Oggi, coloro che appartengono alla mia generazione sanno di essere “gli sfortunati”, quelli che oggi sono, ancora, mantenuti dai “padri” e domani saranno mantenuti dai “figli”.
Oggi la mia generazione è quella degli “inutili”. Una fastidiosa via di mezzo che politica e potentati economici volentieri eliminerebbero fisicamente, se solo potessero.
Oggi noi non siamo il futuro ma non siamo neanche il passato.

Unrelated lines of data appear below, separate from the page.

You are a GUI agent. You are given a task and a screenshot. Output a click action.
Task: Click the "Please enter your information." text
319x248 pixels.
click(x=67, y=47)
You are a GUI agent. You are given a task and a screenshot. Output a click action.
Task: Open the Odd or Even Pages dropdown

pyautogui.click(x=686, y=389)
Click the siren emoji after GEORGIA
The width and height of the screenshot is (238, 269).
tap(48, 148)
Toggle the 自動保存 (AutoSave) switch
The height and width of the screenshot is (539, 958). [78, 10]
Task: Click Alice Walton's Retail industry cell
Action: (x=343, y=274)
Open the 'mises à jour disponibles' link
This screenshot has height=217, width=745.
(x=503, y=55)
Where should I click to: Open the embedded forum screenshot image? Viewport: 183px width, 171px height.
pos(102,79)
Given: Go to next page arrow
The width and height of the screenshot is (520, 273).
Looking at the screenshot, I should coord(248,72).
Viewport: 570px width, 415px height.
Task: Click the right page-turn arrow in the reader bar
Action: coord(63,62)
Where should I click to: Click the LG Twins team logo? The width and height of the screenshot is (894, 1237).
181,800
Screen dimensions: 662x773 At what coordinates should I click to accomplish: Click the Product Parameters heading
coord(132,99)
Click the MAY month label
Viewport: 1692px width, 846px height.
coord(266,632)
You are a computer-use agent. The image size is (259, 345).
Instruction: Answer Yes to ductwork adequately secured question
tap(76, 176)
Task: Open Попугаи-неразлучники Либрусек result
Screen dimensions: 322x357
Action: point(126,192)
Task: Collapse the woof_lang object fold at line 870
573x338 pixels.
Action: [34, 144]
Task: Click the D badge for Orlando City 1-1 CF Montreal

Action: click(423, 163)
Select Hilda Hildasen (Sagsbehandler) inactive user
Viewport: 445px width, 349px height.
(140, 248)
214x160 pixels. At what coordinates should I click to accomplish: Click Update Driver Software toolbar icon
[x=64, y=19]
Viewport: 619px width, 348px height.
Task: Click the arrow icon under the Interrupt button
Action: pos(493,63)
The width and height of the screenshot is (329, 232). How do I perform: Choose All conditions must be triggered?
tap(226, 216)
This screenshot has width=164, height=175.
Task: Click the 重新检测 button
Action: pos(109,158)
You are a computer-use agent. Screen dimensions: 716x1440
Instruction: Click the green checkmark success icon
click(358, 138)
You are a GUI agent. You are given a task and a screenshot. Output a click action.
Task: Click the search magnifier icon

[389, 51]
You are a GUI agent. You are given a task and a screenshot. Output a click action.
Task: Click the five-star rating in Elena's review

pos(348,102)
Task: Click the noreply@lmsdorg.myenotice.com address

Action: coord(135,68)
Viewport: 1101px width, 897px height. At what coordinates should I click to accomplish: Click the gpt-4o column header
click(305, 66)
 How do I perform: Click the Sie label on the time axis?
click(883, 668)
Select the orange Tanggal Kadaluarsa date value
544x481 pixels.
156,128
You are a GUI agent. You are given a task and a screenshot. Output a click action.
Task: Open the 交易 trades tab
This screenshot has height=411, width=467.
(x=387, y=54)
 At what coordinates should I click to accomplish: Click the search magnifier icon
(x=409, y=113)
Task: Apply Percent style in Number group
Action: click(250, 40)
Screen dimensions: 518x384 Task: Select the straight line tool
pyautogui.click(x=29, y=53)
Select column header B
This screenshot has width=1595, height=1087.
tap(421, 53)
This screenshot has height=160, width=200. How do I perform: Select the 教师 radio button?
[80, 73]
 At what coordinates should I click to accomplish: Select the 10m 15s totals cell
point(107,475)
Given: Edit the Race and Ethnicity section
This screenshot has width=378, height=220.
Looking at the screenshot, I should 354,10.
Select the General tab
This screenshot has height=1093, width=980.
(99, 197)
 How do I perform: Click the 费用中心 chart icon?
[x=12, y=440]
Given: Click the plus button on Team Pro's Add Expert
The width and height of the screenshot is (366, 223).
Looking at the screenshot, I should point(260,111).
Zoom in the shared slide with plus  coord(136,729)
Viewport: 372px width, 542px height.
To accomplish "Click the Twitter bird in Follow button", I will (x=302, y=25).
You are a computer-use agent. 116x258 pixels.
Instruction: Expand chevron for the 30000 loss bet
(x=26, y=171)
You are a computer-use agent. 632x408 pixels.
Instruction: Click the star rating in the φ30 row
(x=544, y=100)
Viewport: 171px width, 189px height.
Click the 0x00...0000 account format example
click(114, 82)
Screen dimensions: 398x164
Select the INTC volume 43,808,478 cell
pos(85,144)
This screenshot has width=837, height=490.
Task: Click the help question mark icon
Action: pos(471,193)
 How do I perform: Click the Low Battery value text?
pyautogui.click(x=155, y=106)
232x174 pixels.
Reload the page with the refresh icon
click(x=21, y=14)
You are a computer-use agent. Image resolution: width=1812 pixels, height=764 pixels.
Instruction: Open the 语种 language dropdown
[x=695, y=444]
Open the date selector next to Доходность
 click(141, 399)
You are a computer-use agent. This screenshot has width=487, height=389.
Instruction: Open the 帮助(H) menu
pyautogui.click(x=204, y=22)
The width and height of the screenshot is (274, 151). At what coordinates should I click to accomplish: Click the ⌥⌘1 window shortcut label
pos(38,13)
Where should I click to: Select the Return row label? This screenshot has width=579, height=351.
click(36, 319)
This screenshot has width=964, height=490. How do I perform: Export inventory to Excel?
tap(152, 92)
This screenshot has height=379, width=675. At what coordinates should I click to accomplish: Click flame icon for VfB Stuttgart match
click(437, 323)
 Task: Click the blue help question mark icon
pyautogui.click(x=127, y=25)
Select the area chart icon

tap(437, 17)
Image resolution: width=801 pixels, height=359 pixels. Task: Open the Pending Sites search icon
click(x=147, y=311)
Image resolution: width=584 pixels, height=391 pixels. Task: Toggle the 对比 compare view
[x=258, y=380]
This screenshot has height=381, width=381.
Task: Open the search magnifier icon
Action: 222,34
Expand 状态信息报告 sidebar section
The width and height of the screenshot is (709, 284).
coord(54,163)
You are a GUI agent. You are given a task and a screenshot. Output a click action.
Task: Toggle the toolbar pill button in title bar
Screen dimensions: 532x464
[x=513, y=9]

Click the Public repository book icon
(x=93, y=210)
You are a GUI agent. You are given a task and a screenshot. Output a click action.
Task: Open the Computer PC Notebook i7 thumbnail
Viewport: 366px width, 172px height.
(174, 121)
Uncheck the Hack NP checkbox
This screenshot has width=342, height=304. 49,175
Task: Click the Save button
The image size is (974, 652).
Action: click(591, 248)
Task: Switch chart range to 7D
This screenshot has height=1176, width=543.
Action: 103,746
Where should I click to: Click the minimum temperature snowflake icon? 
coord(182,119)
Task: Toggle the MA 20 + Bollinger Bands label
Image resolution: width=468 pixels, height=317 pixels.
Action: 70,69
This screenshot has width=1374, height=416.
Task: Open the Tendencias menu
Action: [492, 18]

Ed, oggi, viviamo in un Paese che viene costretto a consegnarsi alle banche, allo stesso modo in cui un’impresa ancora forte, solida, solvibile e ben lontana dal fallimento viene costretta – per qualche assurdo ed egoistico motivo – dal proprio consiglio di amministrazione a portare i libri in tribunale anziché continuare la propria attività.
Oggi stiamo diventando numeri su di un libro contabile.
Oggi possiamo farci cancellare strappando una pagina o utilizzando un gomma o una penna rossa.
Io, oggi, decido che non voglio essere una voce contabile, un piccolo problema che deve essere eliminato perchè non fa corrispondere i totali: quelli reali e quelli che le banche vogliono, invece, veder risultare.
E’ così evidente: ciò che sta per accadere, nel concreto, assumerà caratteristiche lontane da qualsiasi forma di eguaglianza, sostanziale e formale, da qualsiasi criterio di proporzionalità, da ogni possibilità di giustizia.
L’oscuro Ordine tecnocratico, una sorta di tirannide – questa volta reale – in cui i cittadini obbediranno silenziosi, senza poter discutere.
Da oggi sarò pensieri e parole, contro chi mi vuol fare essere un semplice, inutile, fastidioso e silenzioso numero.